Meet our Medical Experts »“Breast cancer surgery is not the radically deforming surgery that you may have seen in your grandmother's day. We do skin-sparing incisions, we try to make the incisions low enough that you can wear anything you want, we're not taking muscle out. You don't end up with a concave area where the ribs are showing and the scars run to the collarbone. It's a different era. I think the sooner you get back to seeing what your scar looks like the better off you are. I like to take a look at a patient's scar early in the healing process, to let her know that I think it looks okay. ”
Thomas Frazier M.D.
If you are having a lumpectomy with no lymph node dissection, it's likely that your surgery will be done on an outpatient basis. This means that you can go home on the same day you have your surgery. Mastectomy and lumpectomy with lymph node dissection are more invasive surgeries and require general anesthesia and a hospital stay.
Some doctors recommend that you donate a pint or two of your own blood for the bigger operations, such as mastectomy and reconstruction. This is just to make sure that some is on hand if it is needed. It rarely is, but having it there may make you feel more comfortable.

DATA EXTRACT:
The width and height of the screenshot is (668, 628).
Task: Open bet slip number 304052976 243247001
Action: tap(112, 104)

---

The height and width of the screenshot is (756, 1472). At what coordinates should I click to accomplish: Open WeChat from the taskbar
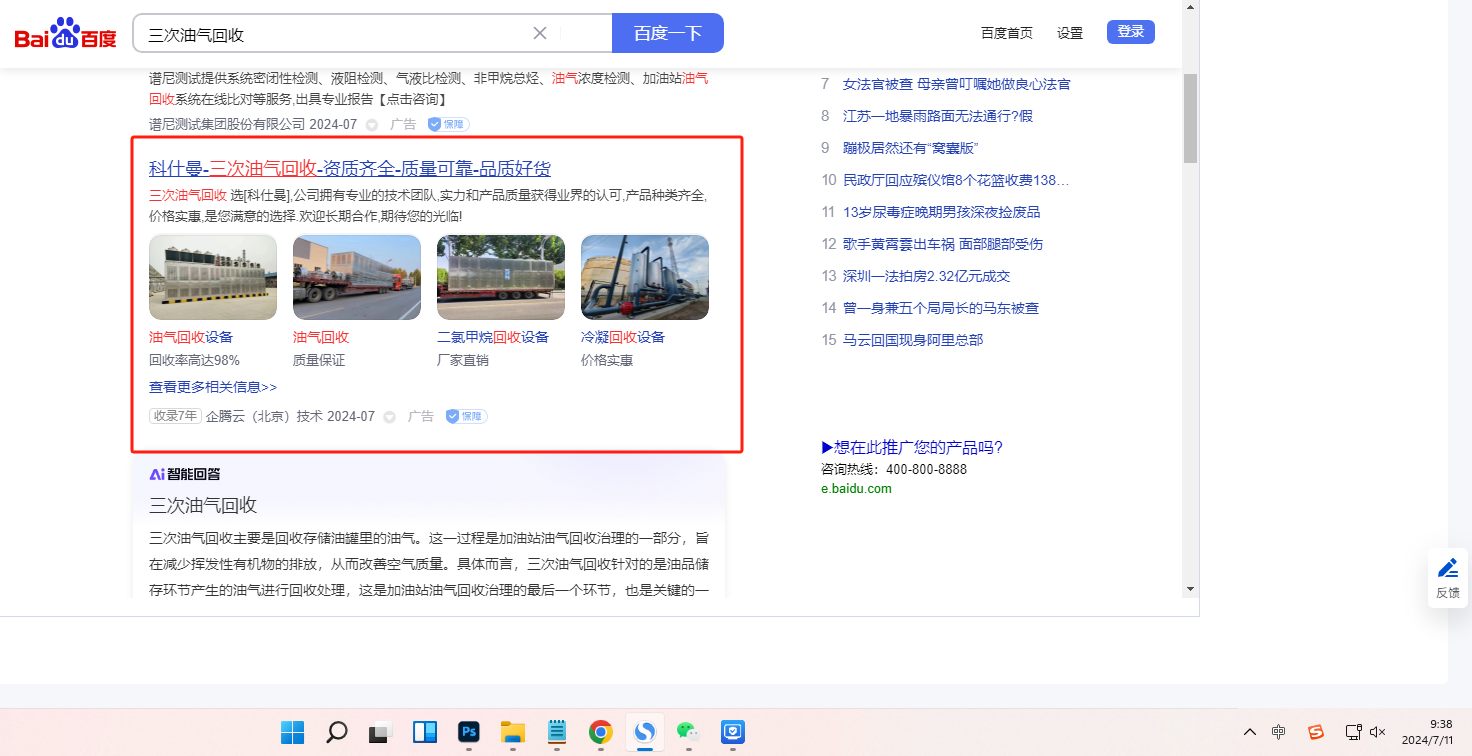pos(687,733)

THINGS TO DO:
**a.** From the breast cancer surgery text, copy the part that opens with the words containing "If you are having" and closes with "feel more comfortable.".
**b.** Answer these questions from the breast cancer surgery text:
(i) What kind of incisions does the quoted surgeon say are done?
(ii) Which type of lumpectomy is likely to be done on an outpatient basis?
(iii) How much of their own blood do some doctors recommend patients donate before the bigger operations?

RESULTS FOR EACH TASK:
**a.**
If you are having a lumpectomy with no lymph node dissection, it's likely that your surgery will be done on an outpatient basis. This means that you can go home on the same day you have your surgery. Mastectomy and lumpectomy with lymph node dissection are more invasive surgeries and require general anesthesia and a hospital stay.
Some doctors recommend that you donate a pint or two of your own blood for the bigger operations, such as mastectomy and reconstruction. This is just to make sure that some is on hand if it is needed. It rarely is, but having it there may make you feel more comfortable.

**b.**
(i) Skin-sparing incisions.
(ii) A lumpectomy with no lymph node dissection.
(iii) A pint or two.